● DADOS APRESENTADOS
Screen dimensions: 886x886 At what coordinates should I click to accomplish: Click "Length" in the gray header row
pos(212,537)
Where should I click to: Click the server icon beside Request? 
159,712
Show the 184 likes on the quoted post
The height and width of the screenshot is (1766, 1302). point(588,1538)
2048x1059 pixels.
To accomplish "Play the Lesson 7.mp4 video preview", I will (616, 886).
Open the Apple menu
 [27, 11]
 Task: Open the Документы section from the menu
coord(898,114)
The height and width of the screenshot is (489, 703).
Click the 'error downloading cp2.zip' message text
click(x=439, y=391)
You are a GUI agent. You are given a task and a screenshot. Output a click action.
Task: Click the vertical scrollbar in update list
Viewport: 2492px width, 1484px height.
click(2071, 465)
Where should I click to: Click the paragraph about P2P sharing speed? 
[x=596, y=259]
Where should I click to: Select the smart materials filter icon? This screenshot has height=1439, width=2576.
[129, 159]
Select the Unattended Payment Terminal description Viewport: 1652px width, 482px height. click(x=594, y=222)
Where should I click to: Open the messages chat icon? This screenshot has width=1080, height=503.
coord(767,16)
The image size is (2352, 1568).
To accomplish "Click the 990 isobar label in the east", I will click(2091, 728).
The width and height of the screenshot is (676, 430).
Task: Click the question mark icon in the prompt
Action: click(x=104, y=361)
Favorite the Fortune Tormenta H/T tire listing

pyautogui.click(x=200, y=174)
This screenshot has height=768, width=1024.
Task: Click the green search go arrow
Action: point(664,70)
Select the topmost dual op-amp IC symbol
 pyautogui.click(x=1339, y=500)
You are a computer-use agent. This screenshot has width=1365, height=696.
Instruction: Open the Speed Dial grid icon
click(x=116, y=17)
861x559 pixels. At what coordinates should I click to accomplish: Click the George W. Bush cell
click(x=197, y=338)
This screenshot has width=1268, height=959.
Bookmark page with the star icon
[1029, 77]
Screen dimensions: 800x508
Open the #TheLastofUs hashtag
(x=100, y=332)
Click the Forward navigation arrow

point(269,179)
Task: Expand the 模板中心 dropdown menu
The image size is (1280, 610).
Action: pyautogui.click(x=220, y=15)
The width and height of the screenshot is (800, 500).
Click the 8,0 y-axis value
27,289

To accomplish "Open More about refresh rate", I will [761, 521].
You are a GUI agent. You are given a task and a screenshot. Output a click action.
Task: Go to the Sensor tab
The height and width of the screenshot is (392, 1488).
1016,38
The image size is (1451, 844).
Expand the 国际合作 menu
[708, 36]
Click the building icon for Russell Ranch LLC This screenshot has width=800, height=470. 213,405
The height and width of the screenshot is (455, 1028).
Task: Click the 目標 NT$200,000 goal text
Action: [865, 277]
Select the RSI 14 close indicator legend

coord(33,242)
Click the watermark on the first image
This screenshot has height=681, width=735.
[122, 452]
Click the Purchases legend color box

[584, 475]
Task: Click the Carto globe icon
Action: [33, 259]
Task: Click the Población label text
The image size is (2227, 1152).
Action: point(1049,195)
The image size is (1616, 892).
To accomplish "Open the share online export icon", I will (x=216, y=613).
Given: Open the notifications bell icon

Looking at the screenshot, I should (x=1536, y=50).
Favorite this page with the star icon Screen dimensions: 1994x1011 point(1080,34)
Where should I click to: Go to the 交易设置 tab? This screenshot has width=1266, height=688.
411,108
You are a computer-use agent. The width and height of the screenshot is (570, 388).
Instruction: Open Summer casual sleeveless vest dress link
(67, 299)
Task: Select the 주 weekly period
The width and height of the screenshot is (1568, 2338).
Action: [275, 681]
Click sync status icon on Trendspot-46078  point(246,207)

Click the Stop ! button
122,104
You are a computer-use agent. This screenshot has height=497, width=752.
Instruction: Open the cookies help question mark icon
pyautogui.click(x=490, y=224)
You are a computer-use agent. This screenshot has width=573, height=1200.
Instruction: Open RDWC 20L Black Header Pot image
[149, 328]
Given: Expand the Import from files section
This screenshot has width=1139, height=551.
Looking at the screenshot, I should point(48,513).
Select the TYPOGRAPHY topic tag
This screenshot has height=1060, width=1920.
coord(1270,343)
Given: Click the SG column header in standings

● O QUE SE PEDE
Transcreva todas as linhas do material acima, sem alterar nada, da primeira à última.

● RESPOSTA FINAL
Screen dimensions: 886x886 At what coordinates should I click to accomplish: Click "Length" in the gray header row
pos(212,537)
Where should I click to: Click the server icon beside Request? 
159,712
Show the 184 likes on the quoted post
The height and width of the screenshot is (1766, 1302). point(588,1538)
2048x1059 pixels.
To accomplish "Play the Lesson 7.mp4 video preview", I will (616, 886).
Open the Apple menu
 [27, 11]
 Task: Open the Документы section from the menu
coord(898,114)
The height and width of the screenshot is (489, 703).
Click the 'error downloading cp2.zip' message text
click(x=439, y=391)
You are a GUI agent. You are given a task and a screenshot. Output a click action.
Task: Click the vertical scrollbar in update list
Viewport: 2492px width, 1484px height.
click(2071, 465)
Where should I click to: Click the paragraph about P2P sharing speed? 
[x=596, y=259]
Where should I click to: Select the smart materials filter icon? This screenshot has height=1439, width=2576.
[129, 159]
Select the Unattended Payment Terminal description Viewport: 1652px width, 482px height. click(x=594, y=222)
Where should I click to: Open the messages chat icon? This screenshot has width=1080, height=503.
coord(767,16)
The image size is (2352, 1568).
To accomplish "Click the 990 isobar label in the east", I will click(2091, 728).
The width and height of the screenshot is (676, 430).
Task: Click the question mark icon in the prompt
Action: click(x=104, y=361)
Favorite the Fortune Tormenta H/T tire listing

pyautogui.click(x=200, y=174)
This screenshot has height=768, width=1024.
Task: Click the green search go arrow
Action: point(664,70)
Select the topmost dual op-amp IC symbol
 pyautogui.click(x=1339, y=500)
You are a computer-use agent. This screenshot has width=1365, height=696.
Instruction: Open the Speed Dial grid icon
click(x=116, y=17)
861x559 pixels. At what coordinates should I click to accomplish: Click the George W. Bush cell
click(x=197, y=338)
This screenshot has width=1268, height=959.
Bookmark page with the star icon
[1029, 77]
Screen dimensions: 800x508
Open the #TheLastofUs hashtag
(x=100, y=332)
Click the Forward navigation arrow

point(269,179)
Task: Expand the 模板中心 dropdown menu
The image size is (1280, 610).
Action: pyautogui.click(x=220, y=15)
The width and height of the screenshot is (800, 500).
Click the 8,0 y-axis value
27,289

To accomplish "Open More about refresh rate", I will [761, 521].
You are a GUI agent. You are given a task and a screenshot. Output a click action.
Task: Go to the Sensor tab
The height and width of the screenshot is (392, 1488).
1016,38
The image size is (1451, 844).
Expand the 国际合作 menu
[708, 36]
Click the building icon for Russell Ranch LLC This screenshot has width=800, height=470. 213,405
The height and width of the screenshot is (455, 1028).
Task: Click the 目標 NT$200,000 goal text
Action: [865, 277]
Select the RSI 14 close indicator legend

coord(33,242)
Click the watermark on the first image
This screenshot has height=681, width=735.
[122, 452]
Click the Purchases legend color box

[584, 475]
Task: Click the Carto globe icon
Action: [33, 259]
Task: Click the Población label text
The image size is (2227, 1152).
Action: point(1049,195)
The image size is (1616, 892).
To accomplish "Open the share online export icon", I will (x=216, y=613).
Given: Open the notifications bell icon

Looking at the screenshot, I should (x=1536, y=50).
Favorite this page with the star icon Screen dimensions: 1994x1011 point(1080,34)
Where should I click to: Go to the 交易设置 tab? This screenshot has width=1266, height=688.
411,108
You are a computer-use agent. The width and height of the screenshot is (570, 388).
Instruction: Open Summer casual sleeveless vest dress link
(67, 299)
Task: Select the 주 weekly period
The width and height of the screenshot is (1568, 2338).
Action: [275, 681]
Click sync status icon on Trendspot-46078  point(246,207)

Click the Stop ! button
122,104
You are a computer-use agent. This screenshot has height=497, width=752.
Instruction: Open the cookies help question mark icon
pyautogui.click(x=490, y=224)
You are a computer-use agent. This screenshot has width=573, height=1200.
Instruction: Open RDWC 20L Black Header Pot image
[149, 328]
Given: Expand the Import from files section
This screenshot has width=1139, height=551.
Looking at the screenshot, I should point(48,513).
Select the TYPOGRAPHY topic tag
This screenshot has height=1060, width=1920.
coord(1270,343)
Given: Click the SG column header in standings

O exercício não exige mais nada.